Another key advantage highlighted by analysts is the technology’s potential to reduce the carbon footprint of ferroalloy production. As global steelmakers face growing pressure to decarbonise their supply chains, demand is rising for lower-carbon raw materials and intermediate products. SmeltDirect’s ability to reduce energy consumption could translate into lower greenhouse gas emissions per ton of alloy produced, potentially positioning South African ferroalloys more favourably in markets that are increasingly sensitive to carbon intensity. This dynamic is expected to become more significant as regulatory mechanisms such as carbon border adjustment policies begin influencing international trade in industrial materials.

Strategic significance for ARM

For Patrice Motsepe-founded African Rainbow Minerals, the development of SmeltDirect represents a major investment in innovation within the ferroalloy value chain. The company has previously indicated that the technology could be applied across several alloy systems, including ferrochrome and ferromanganese, both key inputs in global steel production. Industry analysts say this flexibility could broaden the commercial potential of the process if it proves viable at industrial scale.

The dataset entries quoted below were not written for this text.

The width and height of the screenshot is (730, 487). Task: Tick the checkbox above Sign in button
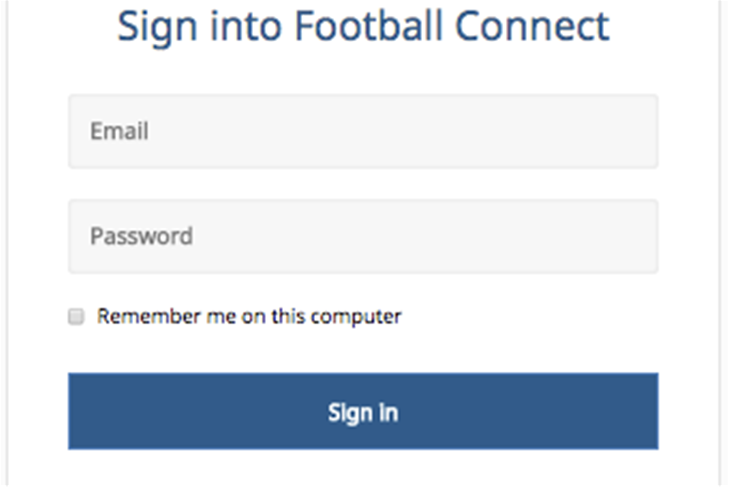coord(75,317)
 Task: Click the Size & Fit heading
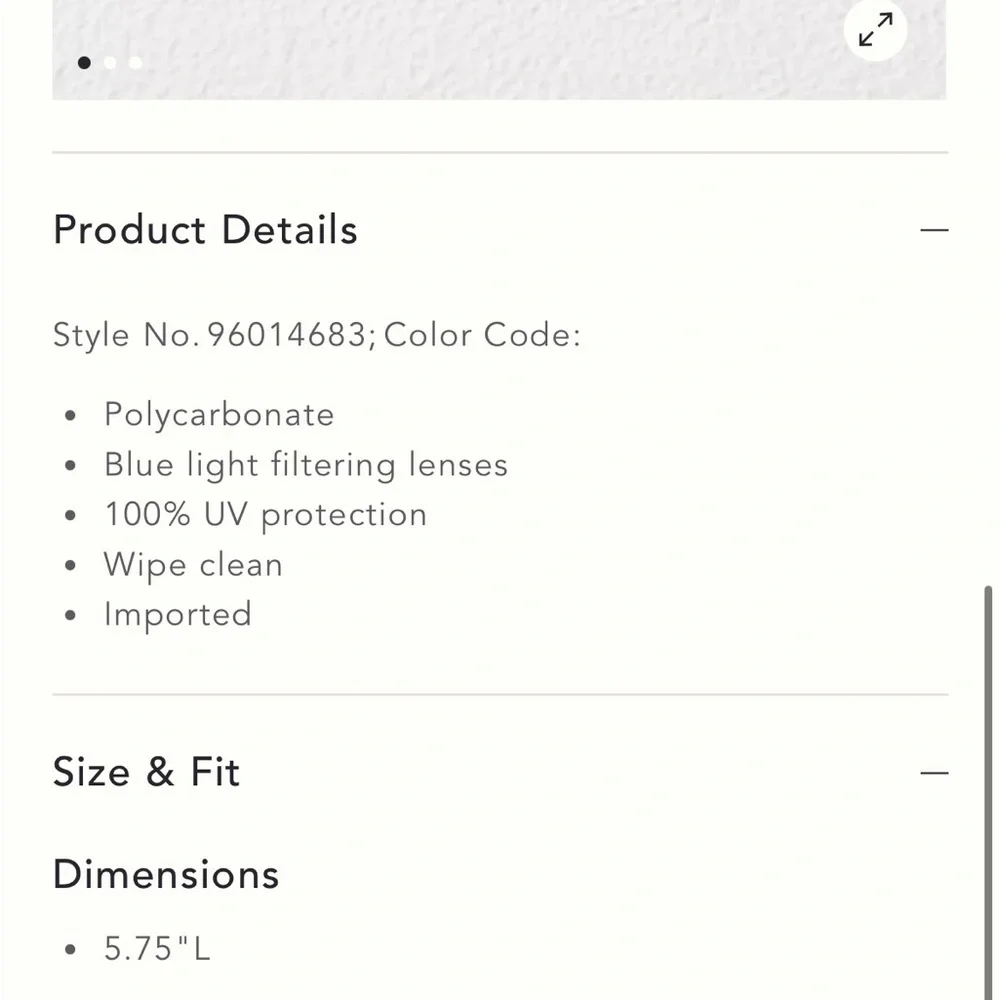pos(146,772)
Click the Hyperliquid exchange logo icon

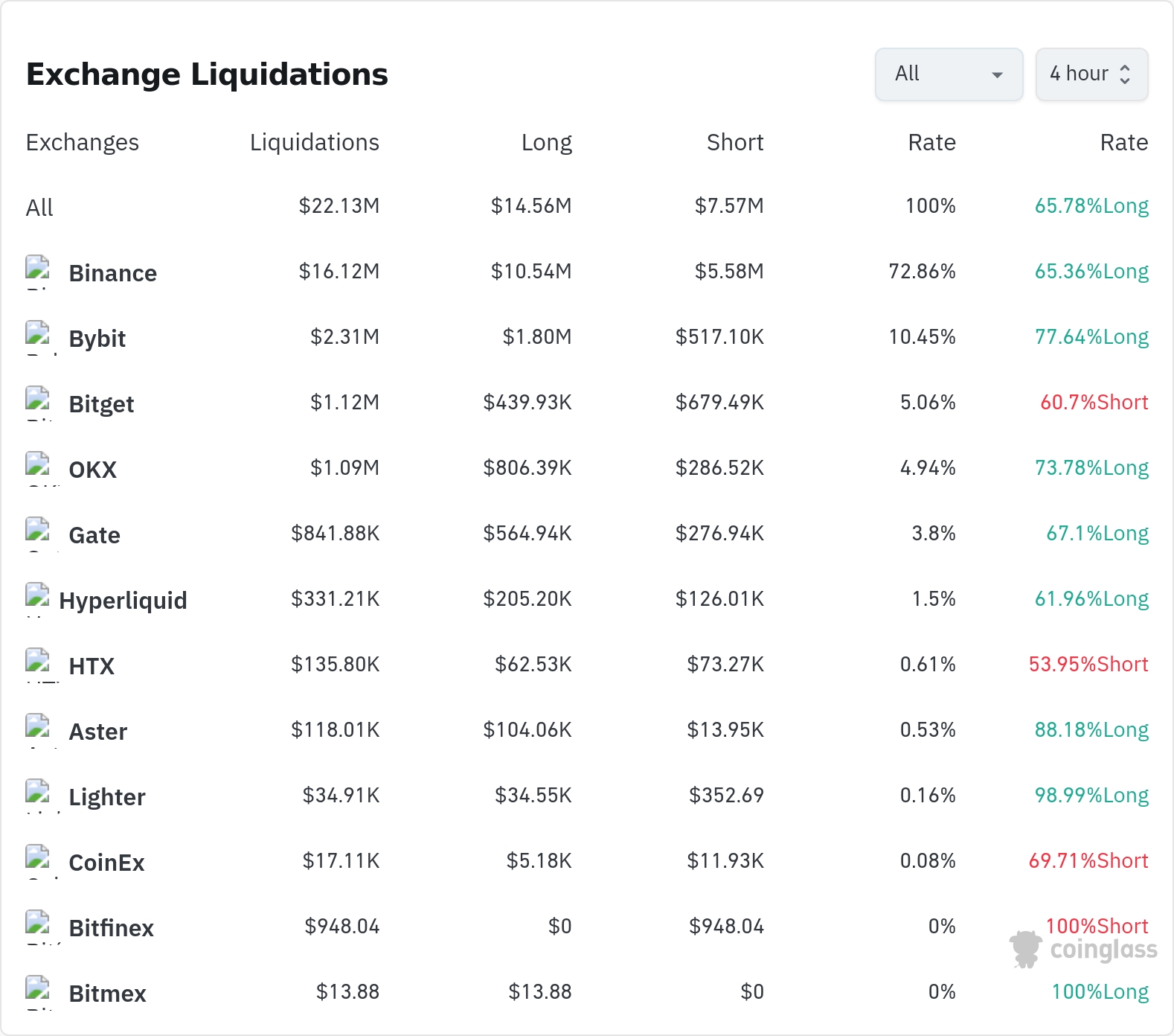pyautogui.click(x=37, y=599)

A potential inflection point

Roche-Kelly’s comments underscore growing industry interest in whether the technology could help reverse the long-term decline of South Africa’s ferroalloy sector. Over the past decade, the country has steadily lost market share in beneficiated alloys as smelters struggled with rising electricity prices and operational disruptions.
If SmeltDirect can deliver the efficiency gains that ARM believes it can, analysts suggest it could represent a rare example of a technological innovation capable of restoring competitiveness to a sector that remains strategically important for the country’s mining economy.

For now, the industry will be watching closely as ARM continues to advance the technology, with many hoping it could mark the beginning of a new chapter for value-added minerals processing in South Africa.